Le gouvernement Legault veut s'inspirer des travaux de la commission pour accoucher d'un plan d'aide aux médias d'information. Pour certains médias écrits, le plan devra arriver plus tôt que tard, car le temps presse. Plusieurs journaux ont besoin d'aide, notamment ceux du Groupe Capitales Médias, qui a tout juste assez d'argent pour survivre jusqu'à la fin de l'année. Le scénario le plus pessimiste dit la mi-novembre, le plus optimiste la fin décembre.
À lire aussi :
Dans le calepin : faire plus, toujours plus
L'arrière-scène de la couverture médiatique de la commission parlementaire sur l'avenir des médias était tout aussi intéressante.
Tandis qu'à l'Assemblée nationale les intervenants et les députés répétaient qu'une presse en santé était essentielle à une saine démocratie, les journalistes qui recueillaient ces propos travaillaient tous à un rythme effréné pour respecter l'heure de tombée. À l'ère du journalisme multiplateforme, ils devaient faire le grand écart pour réussir à tout faire en même temps.
Le temps consacré à la réflexion avant d'aller sous presse ne cesse de diminuer. C'est une question qui a été abordée en surface, mais qui mériterait peut-être qu'on s'y attarde davantage.
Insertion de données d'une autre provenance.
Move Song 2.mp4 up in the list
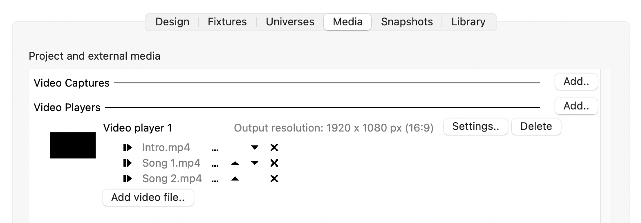pos(235,178)
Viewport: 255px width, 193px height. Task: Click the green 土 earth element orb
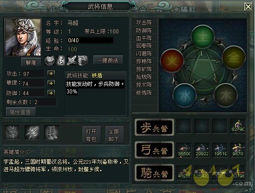coord(202,36)

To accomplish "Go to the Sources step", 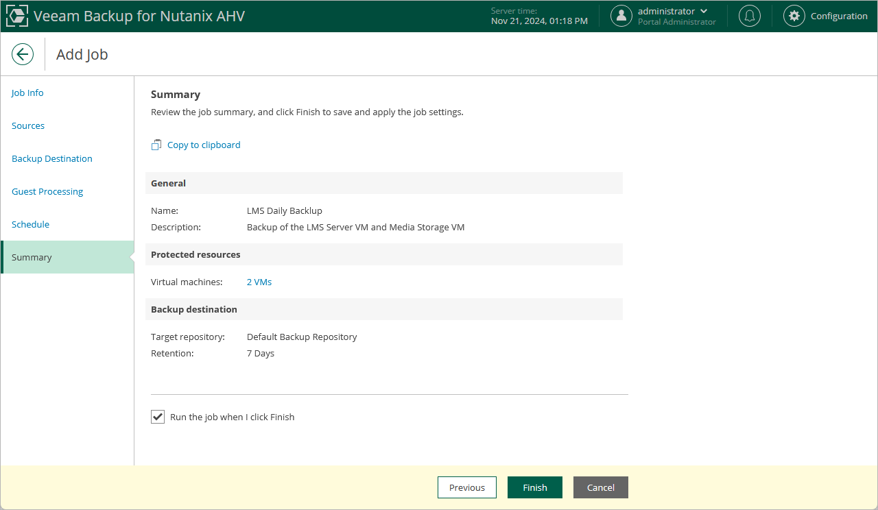I will click(x=28, y=125).
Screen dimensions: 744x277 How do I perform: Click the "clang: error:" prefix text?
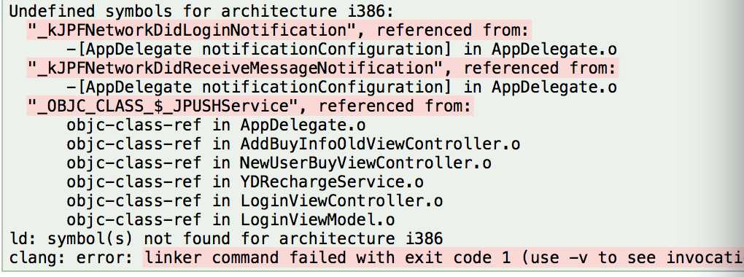click(73, 258)
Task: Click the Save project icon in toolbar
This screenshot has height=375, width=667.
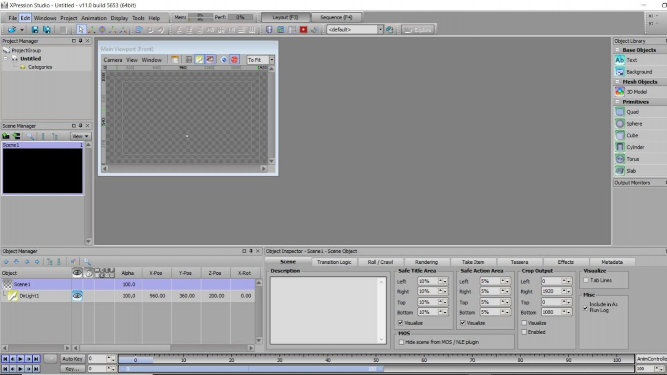Action: pos(35,30)
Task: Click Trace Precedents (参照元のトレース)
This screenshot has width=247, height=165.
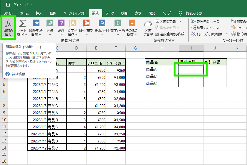Action: [x=205, y=21]
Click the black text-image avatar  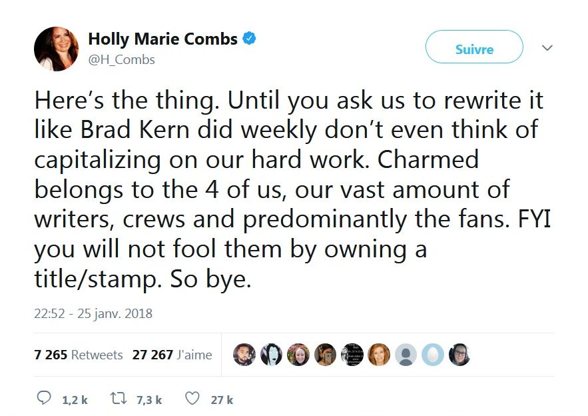[352, 355]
La pérennité de l’information de qualité passe aussi par un réinvestissement et par l’embauche de journalistes.
Un des éléments pernicieux de la crise des médias, avec la montée des fausses nouvelles et du désinvestissement dans les salles de presse, est que petit à petit plus personne ne fait la différence entre le vrai et le faux. Les groupes médiatiques et les experts qui étaient présents à la commission ont fait un appel aux deux ordres de gouvernement, mais aussi au public.